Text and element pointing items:
———
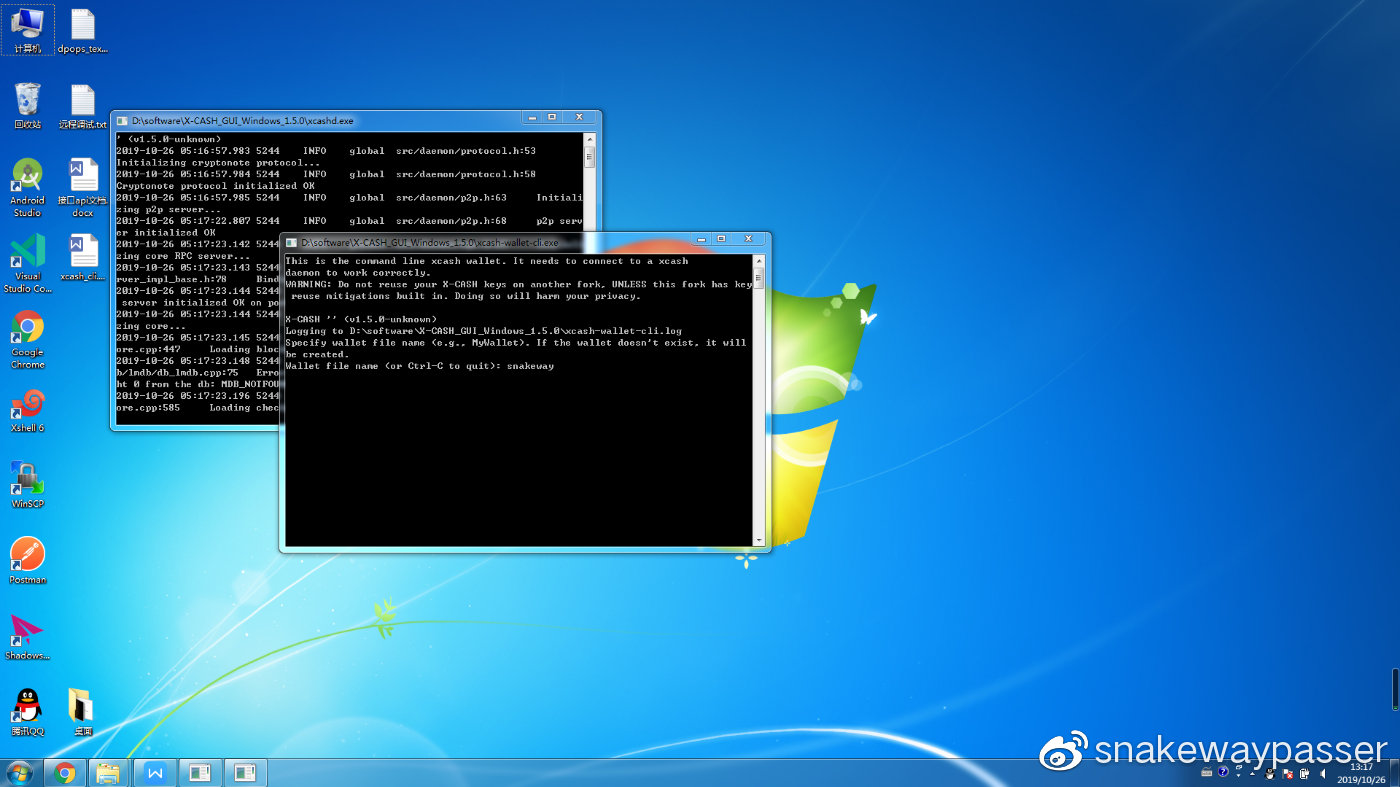Select the Recycle Bin icon

point(28,102)
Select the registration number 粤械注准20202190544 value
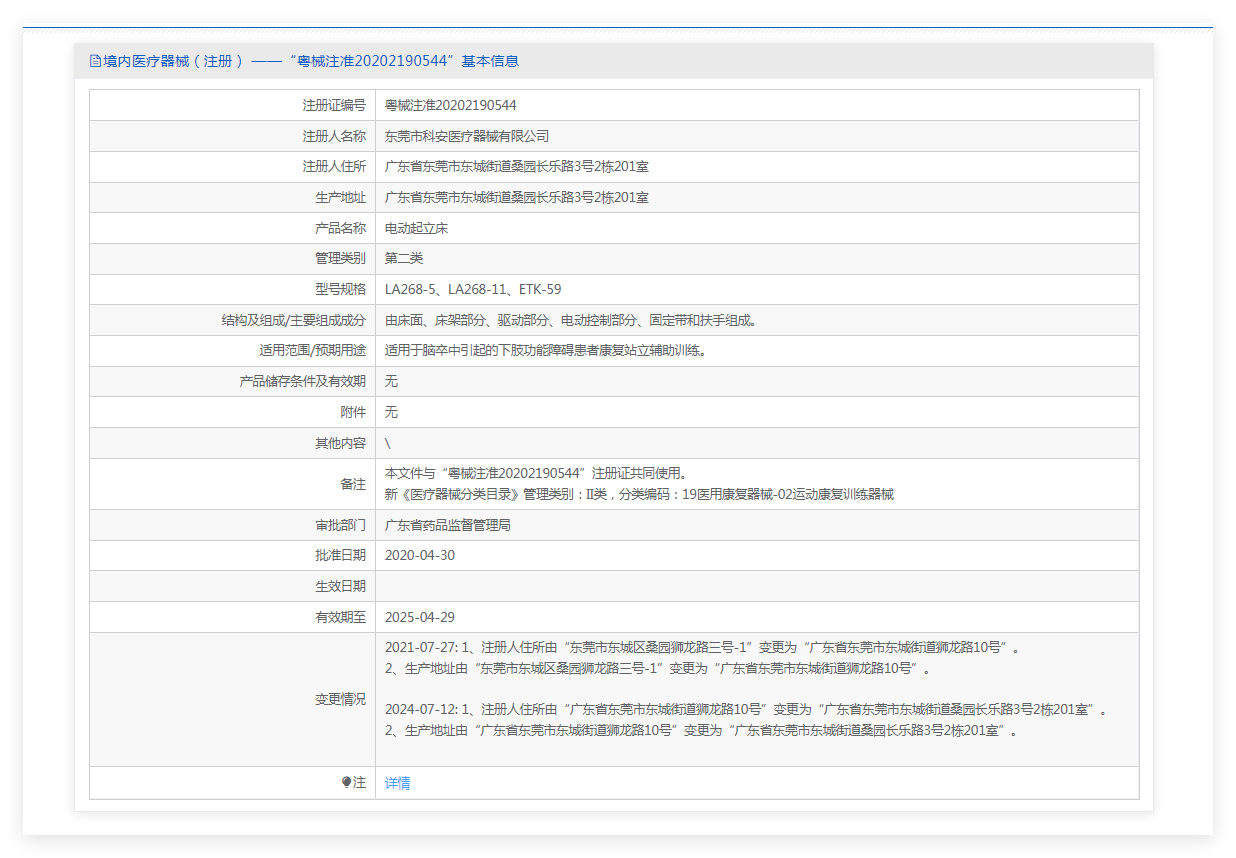This screenshot has width=1236, height=858. 450,105
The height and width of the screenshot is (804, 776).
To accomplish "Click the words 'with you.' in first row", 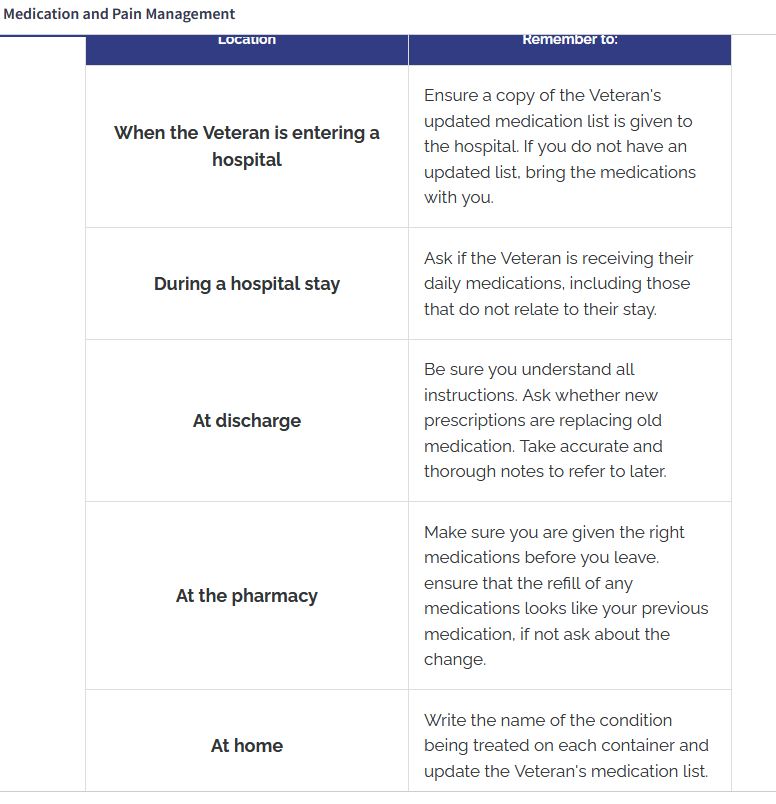I will (458, 197).
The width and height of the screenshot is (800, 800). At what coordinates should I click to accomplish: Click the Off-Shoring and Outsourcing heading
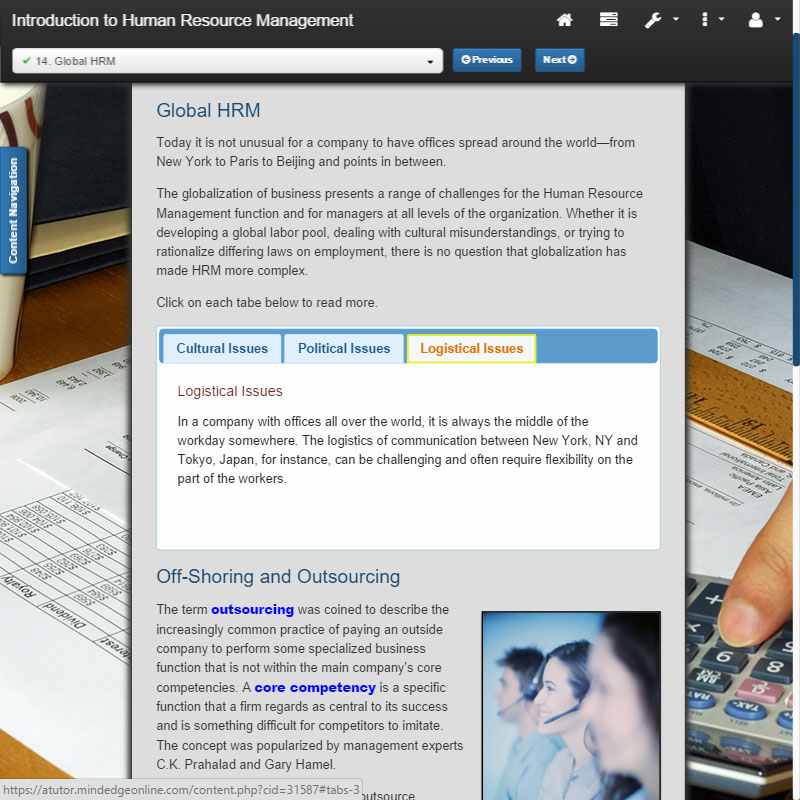coord(278,577)
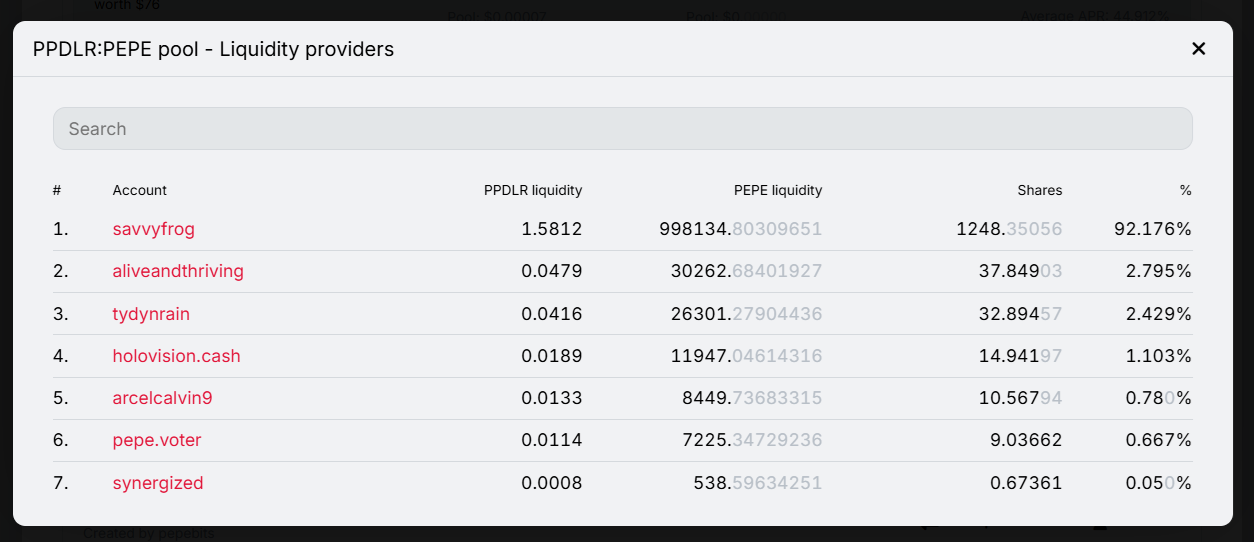The height and width of the screenshot is (542, 1254).
Task: Select savvyfrog's 92.176% share value
Action: coord(1153,229)

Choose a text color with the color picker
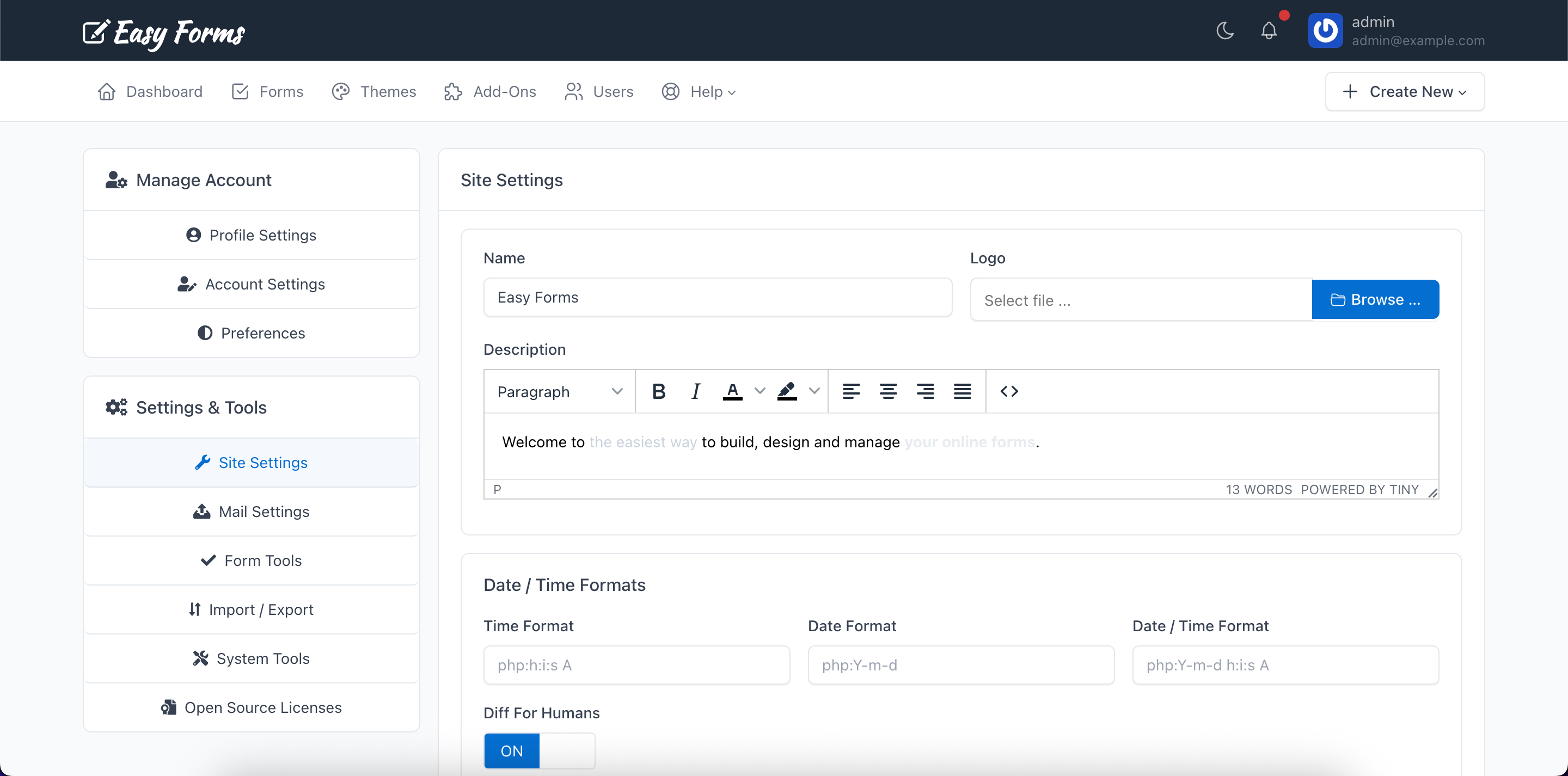[x=732, y=391]

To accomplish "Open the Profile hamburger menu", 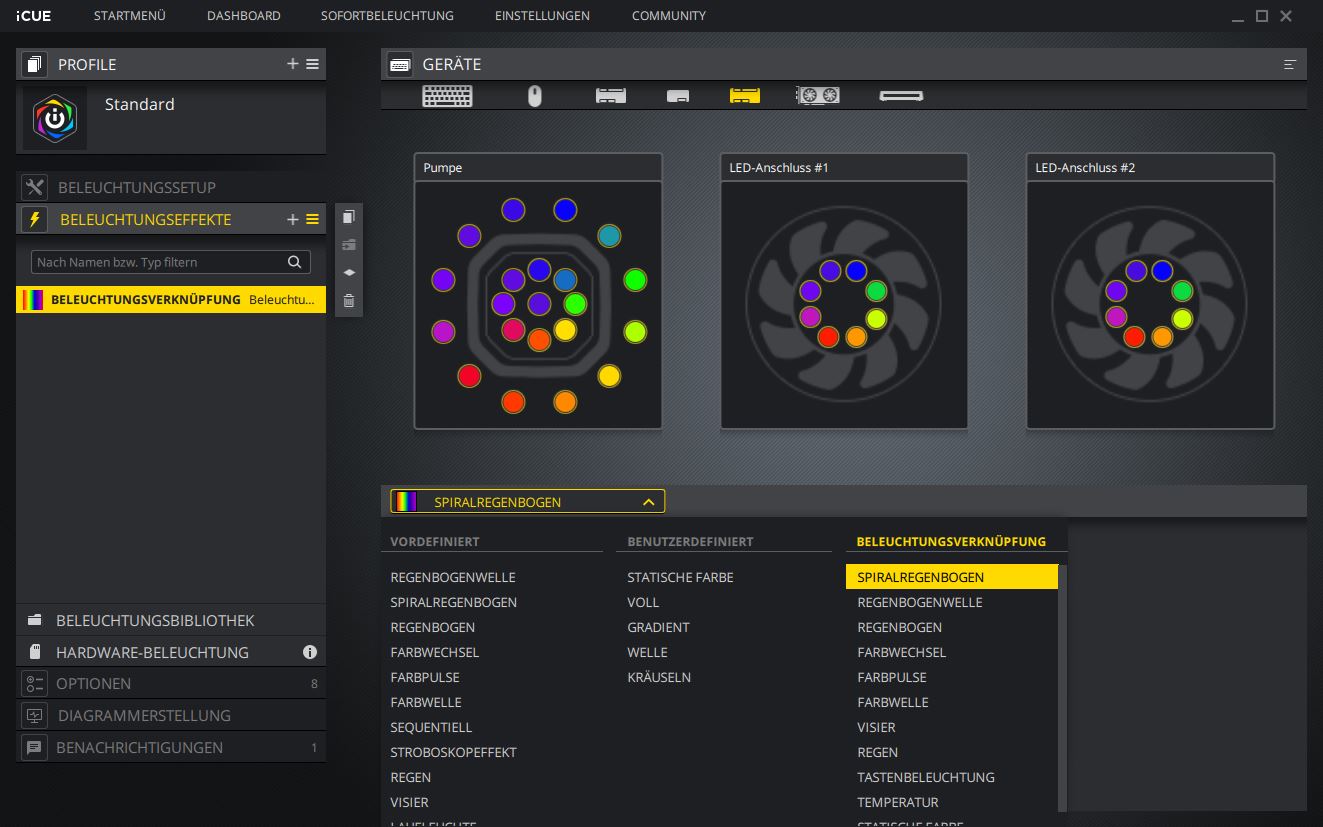I will pos(313,64).
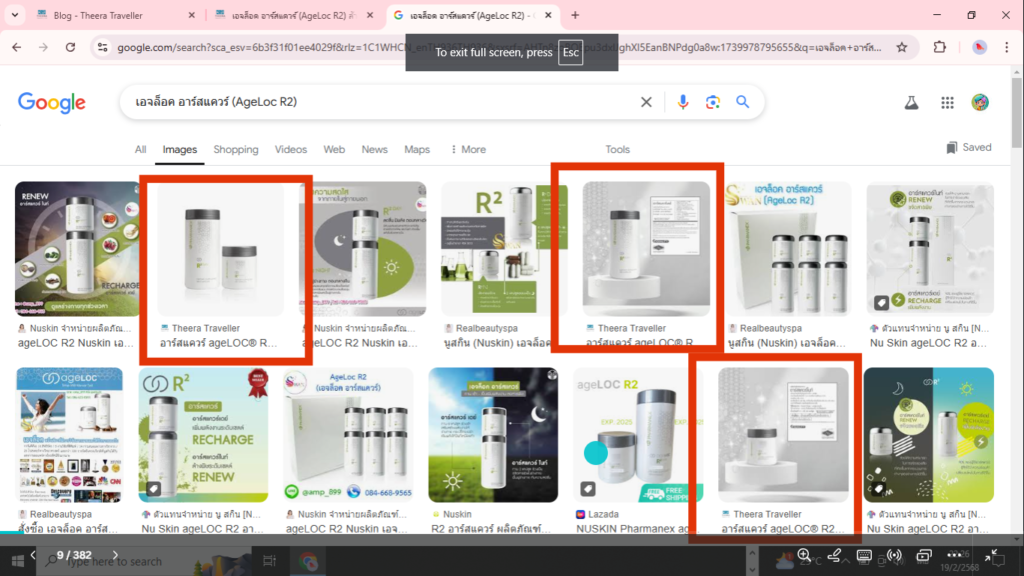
———
▶ What the task requires
Print the lines from the one containing "The width and" through the one containing "Task: Select savvyfrog's 92.176% share value", reproducing them exactly and leaving out the pictures.

▶ Expected answer
The width and height of the screenshot is (800, 800). At what coordinates should I click to accomplish: Click the Off-Shoring and Outsourcing heading
coord(278,577)
The height and width of the screenshot is (542, 1254).
Task: Select savvyfrog's 92.176% share value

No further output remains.